- [DESCRIPTION OF THE TASK]:
Please replace "background removal" with "background blur" in the lines running from the one containing "Open the first Variable EMA dropdown" through the end of the lines, both ends included, and give back only those lines with nothing else changed.

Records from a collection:
========

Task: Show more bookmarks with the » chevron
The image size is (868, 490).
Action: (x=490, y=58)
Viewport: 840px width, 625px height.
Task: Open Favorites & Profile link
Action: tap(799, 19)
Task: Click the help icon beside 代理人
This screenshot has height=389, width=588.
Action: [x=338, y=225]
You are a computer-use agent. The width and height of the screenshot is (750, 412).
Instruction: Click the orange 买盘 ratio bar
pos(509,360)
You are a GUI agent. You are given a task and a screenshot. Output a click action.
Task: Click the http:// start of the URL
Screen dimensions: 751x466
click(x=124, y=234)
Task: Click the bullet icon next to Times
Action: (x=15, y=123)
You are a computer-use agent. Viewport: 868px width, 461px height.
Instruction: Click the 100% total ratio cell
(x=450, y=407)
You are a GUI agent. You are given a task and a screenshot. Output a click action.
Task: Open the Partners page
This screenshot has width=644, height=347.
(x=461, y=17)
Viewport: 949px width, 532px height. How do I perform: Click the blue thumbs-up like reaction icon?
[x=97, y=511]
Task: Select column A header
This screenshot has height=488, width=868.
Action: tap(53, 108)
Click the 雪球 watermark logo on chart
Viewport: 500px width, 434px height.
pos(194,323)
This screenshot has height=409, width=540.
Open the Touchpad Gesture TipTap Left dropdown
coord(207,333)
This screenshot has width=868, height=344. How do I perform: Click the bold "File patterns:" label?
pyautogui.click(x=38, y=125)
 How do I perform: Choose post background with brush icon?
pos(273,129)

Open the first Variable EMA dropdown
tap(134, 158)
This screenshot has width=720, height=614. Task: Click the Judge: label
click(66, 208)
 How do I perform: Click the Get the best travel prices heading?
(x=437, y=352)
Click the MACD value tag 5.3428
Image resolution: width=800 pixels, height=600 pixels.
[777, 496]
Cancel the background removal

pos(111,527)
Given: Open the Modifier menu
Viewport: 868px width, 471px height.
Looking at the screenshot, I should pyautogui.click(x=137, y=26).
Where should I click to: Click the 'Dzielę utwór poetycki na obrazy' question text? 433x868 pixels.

========

- [WRITTEN ANSWER]:
Open the first Variable EMA dropdown
tap(134, 158)
This screenshot has width=720, height=614. Task: Click the Judge: label
click(66, 208)
 How do I perform: Click the Get the best travel prices heading?
(x=437, y=352)
Click the MACD value tag 5.3428
Image resolution: width=800 pixels, height=600 pixels.
[777, 496]
Cancel the background blur

pos(111,527)
Given: Open the Modifier menu
Viewport: 868px width, 471px height.
Looking at the screenshot, I should pyautogui.click(x=137, y=26).
Where should I click to: Click the 'Dzielę utwór poetycki na obrazy' question text? 433x868 pixels.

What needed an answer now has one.